Enterprise’s second motion in limine sought to exclude evidence that Ortiz was not wearing his seatbelt at the time of the accident. The motion argued that such evidence was irrelevant and posed a risk of confusing or unduly prejudicing the jury. The Ortners opposed the motion by explaining how the seatbelt evidence fit into their expert’s analysis to show that Ortiz did not suffer a pre-accident stroke. They attached to their opposition excerpts from the depositions of plaintiffs’ and defense experts. The trial court granted the motion on relevance and Evidence Code section 352 grounds. The Ortners subsequently filed supplemental points and authorities regarding the purpose and relevance of the evidence. The trial court declined to reconsider its ruling. During trial, the Ortners again requested reconsideration, and the trial court again denied it.

During a break in the testimony of Dr. Shanahan, two jurors sent the court notes asking whether Ortiz was wearing a seatbelt at the time of the accident. The court discussed the notes with counsel and conducted an Evidence Code section 402 hearing at which Shanahan testified. The court then agreed to admit the seatbelt evidence. The court noted that it made its prior ruling “before all the evidence was in and certainly before the expert witness” testified. It explained that “[o]ne of the things that tips the consideration at this time is two different inquiries from two different jurors about the seatbelt. Counsel have demonstrated that there is a clear argument both ways based on expert testimony and on their analysis on what the expert said. [¶] It is a different ball game than it was at the time of the original inquiry and particularly the curiosity of the jurors.”

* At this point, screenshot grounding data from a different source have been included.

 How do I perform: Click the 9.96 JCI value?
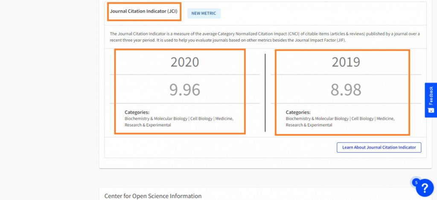click(184, 89)

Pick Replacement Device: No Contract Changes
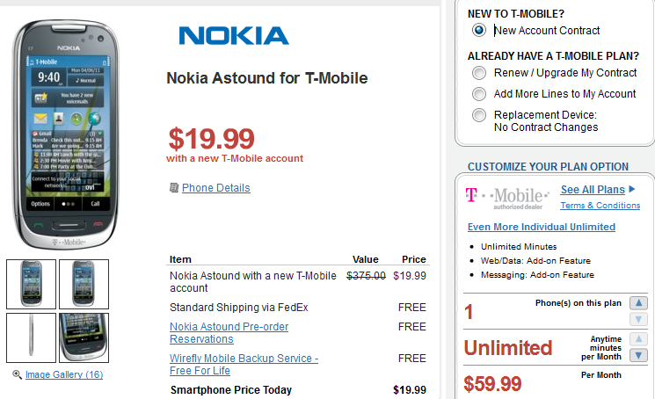point(479,115)
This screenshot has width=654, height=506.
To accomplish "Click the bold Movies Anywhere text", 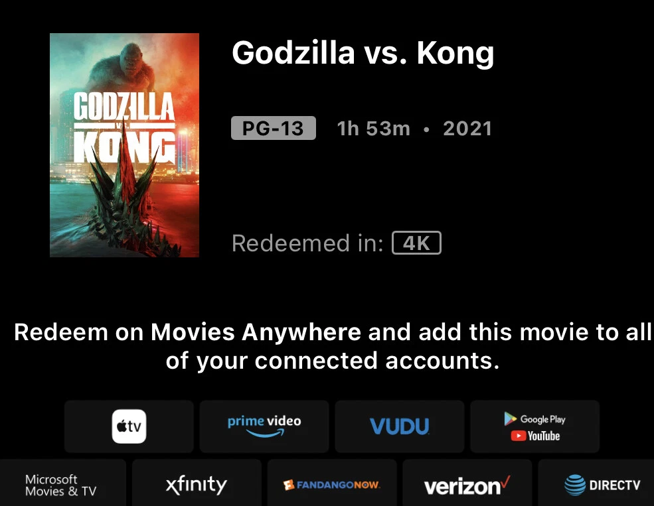I will (x=256, y=332).
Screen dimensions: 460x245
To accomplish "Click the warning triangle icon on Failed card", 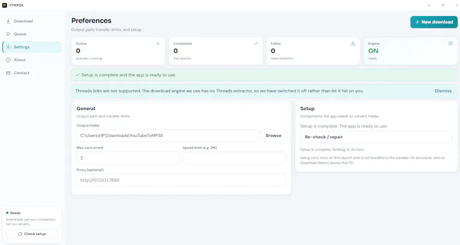I will [x=353, y=44].
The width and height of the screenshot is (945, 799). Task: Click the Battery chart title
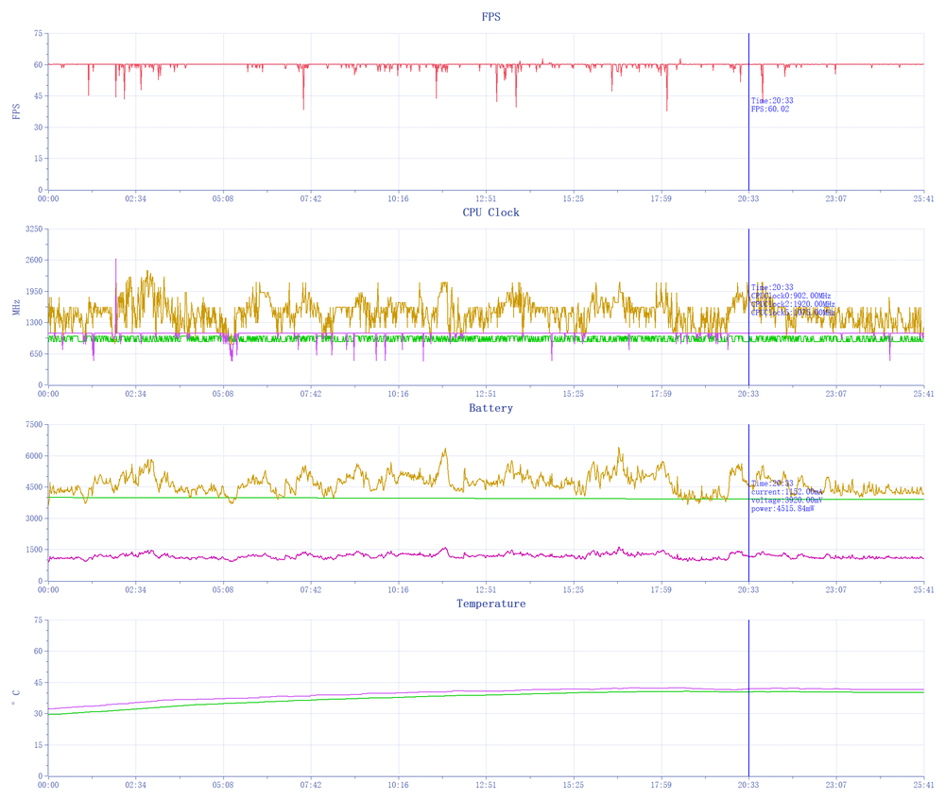pos(490,408)
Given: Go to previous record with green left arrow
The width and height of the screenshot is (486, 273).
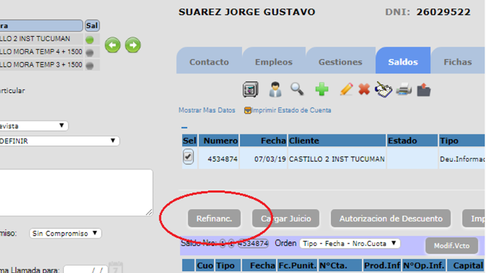Looking at the screenshot, I should (x=112, y=45).
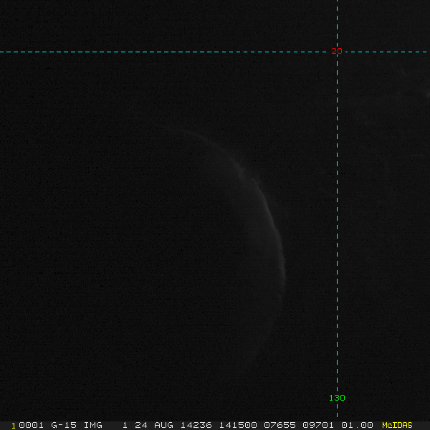Click the faint bright spot at right edge
The image size is (430, 430).
(x=429, y=95)
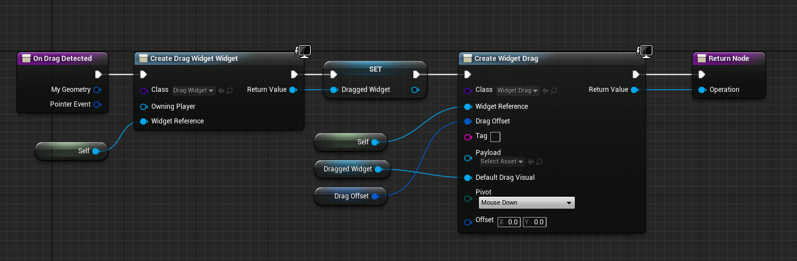Click the client-only icon on Create Drag Widget Widget
This screenshot has width=797, height=261.
click(304, 52)
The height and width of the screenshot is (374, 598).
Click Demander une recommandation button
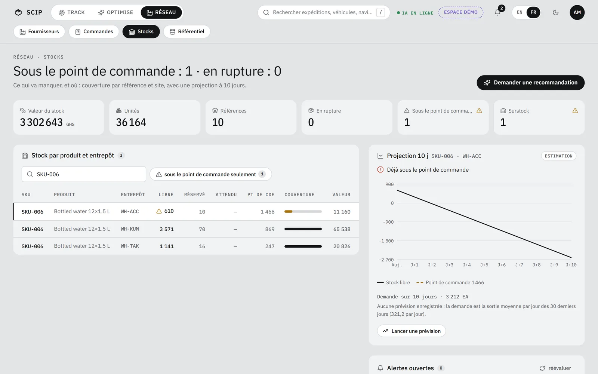(x=530, y=83)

When the jury returned to the courtroom, the court, with the express agreement of counsel, informed the jury that “the driver of the car” was not wearing a seatbelt at the time of the accident. Shanahan resumed testifying and stated that all of his opinion testimony prior to the break was based upon his belief that Ortiz was not wearing a seatbelt. He further testified that the event data recorder showed Ortiz was not wearing a seatbelt.

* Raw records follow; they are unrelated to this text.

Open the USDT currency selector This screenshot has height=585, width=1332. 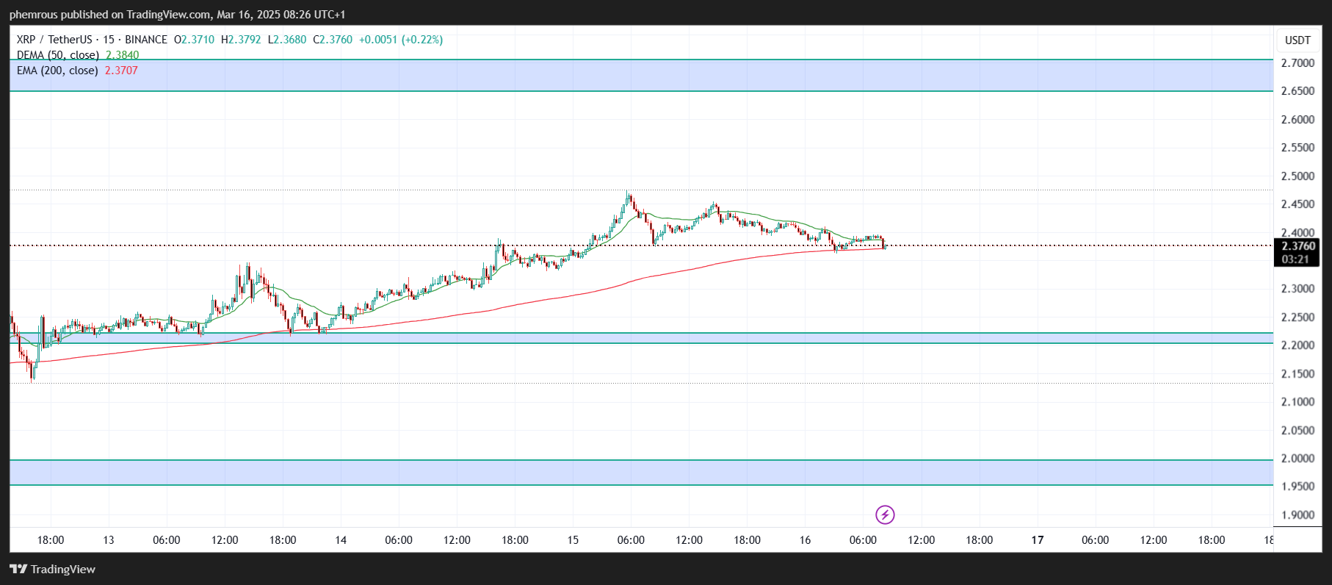coord(1297,40)
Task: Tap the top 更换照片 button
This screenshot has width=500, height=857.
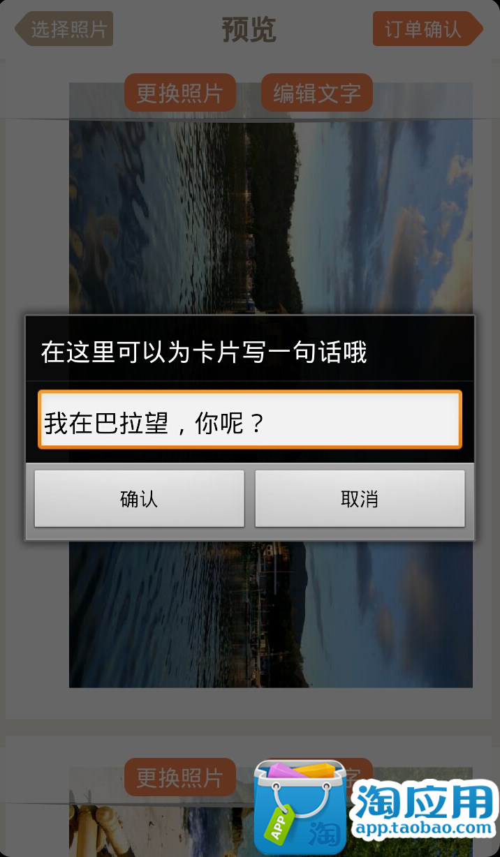Action: (179, 92)
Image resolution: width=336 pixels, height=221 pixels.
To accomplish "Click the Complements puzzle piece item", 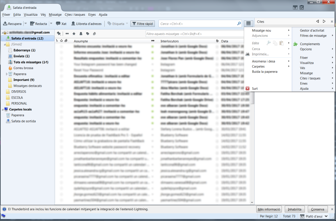I will point(309,44).
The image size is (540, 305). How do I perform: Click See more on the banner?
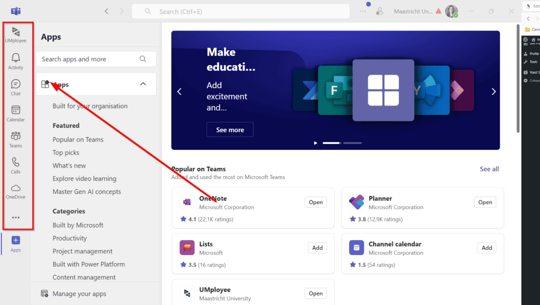pos(230,130)
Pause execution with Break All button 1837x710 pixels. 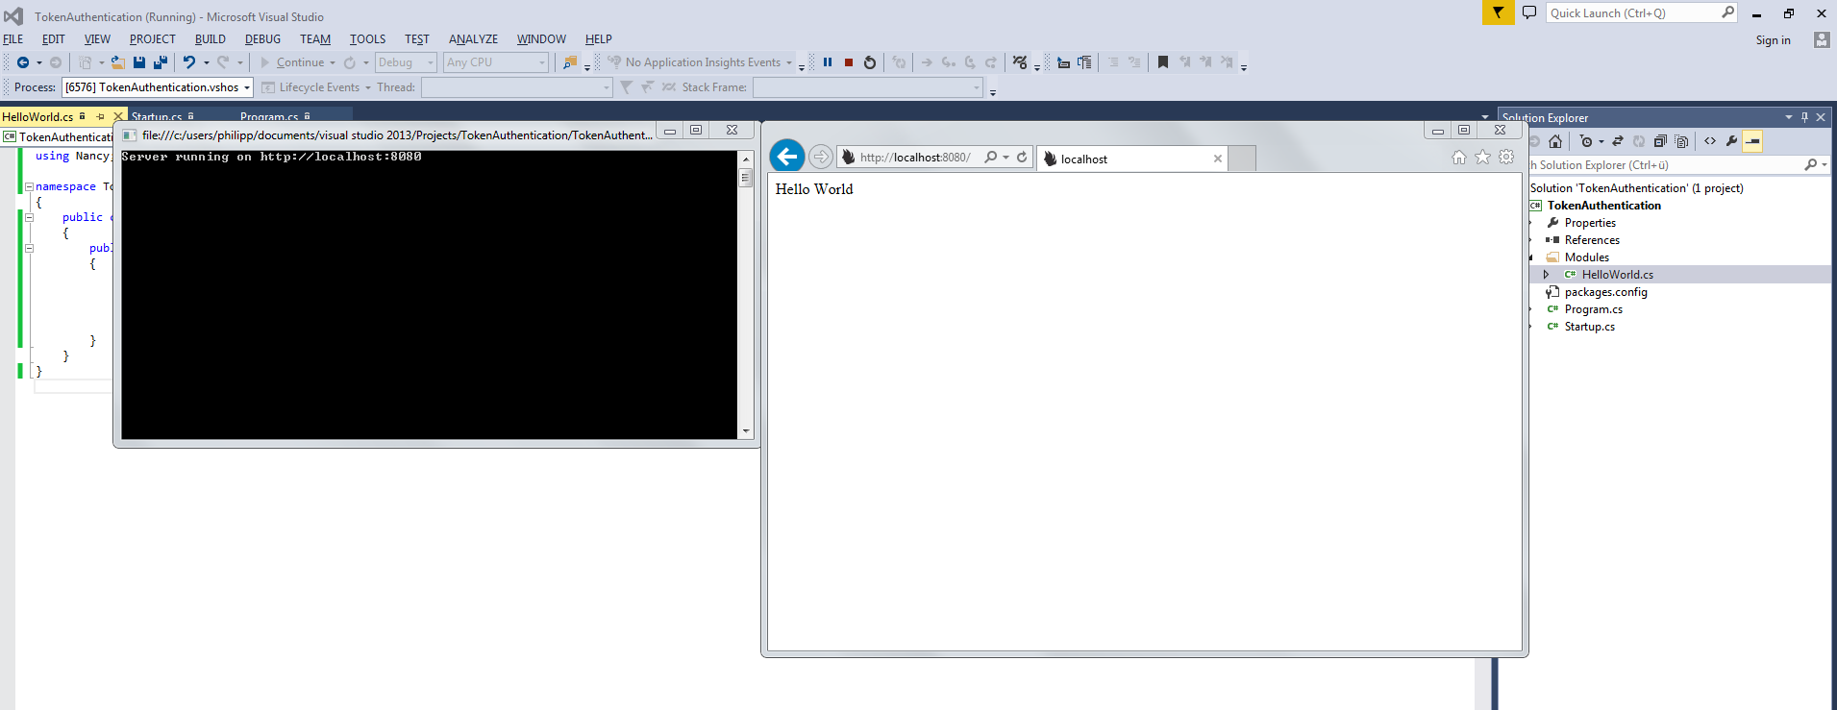828,62
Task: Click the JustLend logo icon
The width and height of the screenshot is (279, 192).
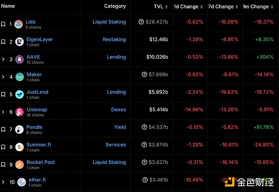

Because the jury previously heard the parties stipulate that Ortner wore a seatbelt at the time of the accident, the court’s imprecise language may not have confused the jury.

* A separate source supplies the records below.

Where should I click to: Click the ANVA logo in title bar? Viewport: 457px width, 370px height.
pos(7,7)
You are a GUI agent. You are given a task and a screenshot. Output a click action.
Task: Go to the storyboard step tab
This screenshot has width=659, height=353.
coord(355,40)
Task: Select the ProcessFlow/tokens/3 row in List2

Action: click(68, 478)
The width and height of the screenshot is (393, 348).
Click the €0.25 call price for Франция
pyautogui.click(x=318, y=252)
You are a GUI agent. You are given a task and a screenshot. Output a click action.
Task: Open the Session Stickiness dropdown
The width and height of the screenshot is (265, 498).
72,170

The court subsequently gave the following jury instruction addressing the seatbelt issue: “Evidence has been presented to you that Joseph Ortiz was not wearing a seatbelt during the time period leading up to the events surrounding this accident. You may consider this evidence for all issues in the case, except you may not use this evidence to conclude that Mr. Ortiz was negligent in the operation of the van simply from the fact that he was not wearing a seatbelt.”

Enterprise contends the trial court abused its discretion by reversing its ruling on the seatbelt evidence due to jurors’ curiosity.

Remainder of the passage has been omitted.